What really stuck out was his comments that “my surgical colleagues are lucky if they get to operate more than one day a week, and when they do operate, they get much less work done than I did. It is extraordinary just how inefficient the department I used to work in has become over the last 20 years.”

It’s a remarkable statement. So I went to look at his old patch of the Atkinson Morley Neurosurgery Unit of St George’s: their website states that “newly published mortality data shows that the St George’s Hospital neurosurgery unit has a lower than expected mortality rate”. They also link to published data on their unit and consultants (although at the time of writing, the link is not opening).

Professor Marsh’s long interview with the Boris Johnson Fanzine also promoting the programme offers a rather more rounded picture of this significant clinician. He is clearly entitled to his opinions about how the English NHS has been and is run, but his odd diagnosis about the impact of management is a useful reminder that not every medical grumble is well-founded.

Stop whatever you’re doing now that you’ve read (or at least scanned) the column, and treat yourself to the brilliant Nigel Edwards’ co-piloting with Co-Pilot of Nigel’s review of the 10-Year Plan in the styles of ‘Ulysses’ by James Joyce.

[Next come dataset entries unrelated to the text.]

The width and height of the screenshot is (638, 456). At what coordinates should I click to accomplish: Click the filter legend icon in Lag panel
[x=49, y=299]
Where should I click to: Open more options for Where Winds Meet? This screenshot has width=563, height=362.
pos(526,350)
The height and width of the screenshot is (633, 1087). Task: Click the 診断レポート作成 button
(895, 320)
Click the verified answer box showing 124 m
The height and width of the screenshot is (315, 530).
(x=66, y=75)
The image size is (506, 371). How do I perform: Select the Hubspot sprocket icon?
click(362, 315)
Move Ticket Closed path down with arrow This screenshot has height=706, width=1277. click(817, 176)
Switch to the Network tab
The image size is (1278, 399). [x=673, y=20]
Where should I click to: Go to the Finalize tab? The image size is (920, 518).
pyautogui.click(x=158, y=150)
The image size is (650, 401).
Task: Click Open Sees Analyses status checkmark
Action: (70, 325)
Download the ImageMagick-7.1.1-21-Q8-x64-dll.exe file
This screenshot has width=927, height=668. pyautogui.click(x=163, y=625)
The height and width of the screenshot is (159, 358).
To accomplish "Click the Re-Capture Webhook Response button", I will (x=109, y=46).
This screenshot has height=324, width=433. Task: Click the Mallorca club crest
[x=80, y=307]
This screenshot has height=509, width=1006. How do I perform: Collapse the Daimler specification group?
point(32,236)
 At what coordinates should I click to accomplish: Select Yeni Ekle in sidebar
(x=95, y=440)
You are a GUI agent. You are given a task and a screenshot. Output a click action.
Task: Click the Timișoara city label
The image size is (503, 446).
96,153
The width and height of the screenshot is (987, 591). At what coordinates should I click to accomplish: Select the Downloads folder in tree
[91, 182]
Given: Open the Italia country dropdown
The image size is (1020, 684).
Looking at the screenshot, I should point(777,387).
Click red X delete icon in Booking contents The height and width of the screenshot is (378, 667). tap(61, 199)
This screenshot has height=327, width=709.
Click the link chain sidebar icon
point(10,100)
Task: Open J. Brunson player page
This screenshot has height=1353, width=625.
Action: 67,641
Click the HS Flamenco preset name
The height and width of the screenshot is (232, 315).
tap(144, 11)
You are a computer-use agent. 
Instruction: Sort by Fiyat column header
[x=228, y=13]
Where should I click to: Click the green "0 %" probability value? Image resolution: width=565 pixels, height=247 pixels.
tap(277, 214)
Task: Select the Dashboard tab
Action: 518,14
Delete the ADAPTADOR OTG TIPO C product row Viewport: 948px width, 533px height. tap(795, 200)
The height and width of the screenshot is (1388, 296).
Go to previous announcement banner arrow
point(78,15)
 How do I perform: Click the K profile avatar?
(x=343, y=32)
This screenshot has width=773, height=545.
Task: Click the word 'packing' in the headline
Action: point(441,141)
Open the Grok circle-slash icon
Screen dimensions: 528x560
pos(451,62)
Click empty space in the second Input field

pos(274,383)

Maybe there is a point to AI, after all …

Times health editor Eleanor Hayward looks at why Northumbria Healthcare FT, Sir James Mackey’s old fiefdom, is so high-performing.

“Initially, NHS England had indicated there would be a central pot, but it has since become clear this does not exist”. Shaun reports for the Sunday Times that yes, employment law over redundancy applies to NHS managers.

Excellent article on capital, estates and maintenance by HSJ’s Henry Anderson.

The FT reports on how the NHS aims to slash clinical trials set-up time from 9 months to 10 weeks, to attract pharma research here.

Another quality ‘Mythbuster’ from Steve Black in HSJ, looking at why London’s major trauma reconfiguration in the early 2010s worked.

Oh Jesus, the Tony Blair Institute have written about saving the NHS with technology again. It’s painfully bad.